(EXTRACTED TEXT)
_____

A Mesolithic Aurochs Genome and Early Medieval Cow Genome. A high coverage Mesolithic aurochs genome and effective leveraging of ancient cattle genomes using whole genome imputation.

Ancient genomic analyses are often restricted to utilising pseudo-haploid data due to low genome coverage. Leveraging low coverage data by imputation to calculate phased diploid genotypes that enable haplotype-based interrogation and SNP calling at unsequenced positions is highly desirable. This has not been investigated for ancient cattle genomes despite these being compelling subjects for archaeological, evolutionary and economic reasons. Here we test this approach by sequencing a Mesolithic European aurochs (18.49x; 9852-9376 calBC), an Early Medieval European cow (18.69x; 427-580 calAD), and combine these with published individuals; two ancient and three modern. We downsample these genomes (0.25x, 0.5x, 1.0x, 2.0x) and impute diploid genotypes, utilising a reference panel of 171 published modern cattle genomes that we curated for 21.7 million (Mn) phased single-nucleotide polymorphisms (SNPs). We recover high densities of correct calls with an accuracy of >99.1% at variant sites for the lowest downsample depth of 0.25x, increasing to >99.5% for 2.0x (transversions only, minor allele frequency (MAF) ≥2.5%). The recovery of SNPs correlates with coverage, on average 58% of sites are recovered for 0.25x increasing to 87% for 2.0x, utilising an average of 3.5 million (Mn) transversions (MAF ≥2.5%), even in the aurochs which is temporally and morphologically distinct from the reference panel. Our imputed genomes behave similarly to directly called data in allele-frequency-based analyses; for example consistently identifying runs of homozygosity >2mb, including a long homozygous region in the Mesolithic European aurochs.

_____

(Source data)
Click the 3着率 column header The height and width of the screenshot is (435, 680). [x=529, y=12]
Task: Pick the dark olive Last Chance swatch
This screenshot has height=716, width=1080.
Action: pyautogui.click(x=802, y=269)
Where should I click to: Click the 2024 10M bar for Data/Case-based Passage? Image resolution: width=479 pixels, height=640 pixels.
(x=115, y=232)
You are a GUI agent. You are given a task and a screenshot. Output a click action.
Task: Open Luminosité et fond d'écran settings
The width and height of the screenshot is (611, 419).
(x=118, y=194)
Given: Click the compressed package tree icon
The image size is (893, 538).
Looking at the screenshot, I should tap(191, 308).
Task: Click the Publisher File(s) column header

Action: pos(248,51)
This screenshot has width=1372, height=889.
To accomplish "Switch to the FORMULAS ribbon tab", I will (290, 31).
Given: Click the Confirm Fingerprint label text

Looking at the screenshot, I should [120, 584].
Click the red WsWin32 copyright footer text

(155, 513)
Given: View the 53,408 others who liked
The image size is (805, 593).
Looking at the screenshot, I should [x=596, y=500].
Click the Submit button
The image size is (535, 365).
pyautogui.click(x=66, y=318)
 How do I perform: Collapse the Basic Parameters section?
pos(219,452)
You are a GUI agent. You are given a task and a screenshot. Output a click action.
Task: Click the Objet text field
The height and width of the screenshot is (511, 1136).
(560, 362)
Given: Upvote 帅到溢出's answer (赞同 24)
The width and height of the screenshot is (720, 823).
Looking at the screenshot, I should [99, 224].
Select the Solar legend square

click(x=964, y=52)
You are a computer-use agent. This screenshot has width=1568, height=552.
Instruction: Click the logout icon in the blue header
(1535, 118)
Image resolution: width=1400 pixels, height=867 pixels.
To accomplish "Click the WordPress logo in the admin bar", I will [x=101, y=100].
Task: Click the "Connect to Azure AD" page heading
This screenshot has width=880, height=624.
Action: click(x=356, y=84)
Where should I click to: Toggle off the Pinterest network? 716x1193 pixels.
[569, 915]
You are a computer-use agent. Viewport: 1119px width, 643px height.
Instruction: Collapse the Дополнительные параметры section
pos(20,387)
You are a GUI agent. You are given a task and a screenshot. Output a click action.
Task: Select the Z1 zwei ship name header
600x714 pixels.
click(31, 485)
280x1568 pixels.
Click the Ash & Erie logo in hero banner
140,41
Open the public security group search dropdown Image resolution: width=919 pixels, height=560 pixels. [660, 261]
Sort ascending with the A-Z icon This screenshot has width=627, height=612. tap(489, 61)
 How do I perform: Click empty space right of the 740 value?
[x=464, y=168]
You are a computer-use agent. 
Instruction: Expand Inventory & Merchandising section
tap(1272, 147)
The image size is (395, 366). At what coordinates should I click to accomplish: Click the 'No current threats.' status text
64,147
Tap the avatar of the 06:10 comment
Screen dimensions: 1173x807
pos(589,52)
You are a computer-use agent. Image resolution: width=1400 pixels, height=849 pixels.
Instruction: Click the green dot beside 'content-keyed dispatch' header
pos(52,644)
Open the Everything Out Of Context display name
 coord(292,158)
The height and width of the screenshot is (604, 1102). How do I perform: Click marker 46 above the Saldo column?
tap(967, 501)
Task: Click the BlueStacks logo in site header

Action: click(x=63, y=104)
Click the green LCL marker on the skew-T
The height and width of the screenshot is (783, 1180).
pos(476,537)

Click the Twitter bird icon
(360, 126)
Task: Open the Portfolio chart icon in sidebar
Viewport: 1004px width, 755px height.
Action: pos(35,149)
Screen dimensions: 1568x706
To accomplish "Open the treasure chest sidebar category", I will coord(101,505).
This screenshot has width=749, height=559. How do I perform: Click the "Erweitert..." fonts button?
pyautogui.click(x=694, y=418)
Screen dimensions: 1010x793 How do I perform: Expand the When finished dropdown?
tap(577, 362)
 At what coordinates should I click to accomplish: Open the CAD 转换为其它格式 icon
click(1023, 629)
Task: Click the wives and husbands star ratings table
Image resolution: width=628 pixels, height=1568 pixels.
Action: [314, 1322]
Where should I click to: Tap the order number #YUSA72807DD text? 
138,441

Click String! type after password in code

_____

(TASK TO COMPLETE) According to the abstract, how many published modern cattle genomes made up the reference panel used for imputation? These rows are separate material, unconnected to the abstract.

(ANSWER FOR THIS EXERCISE) 171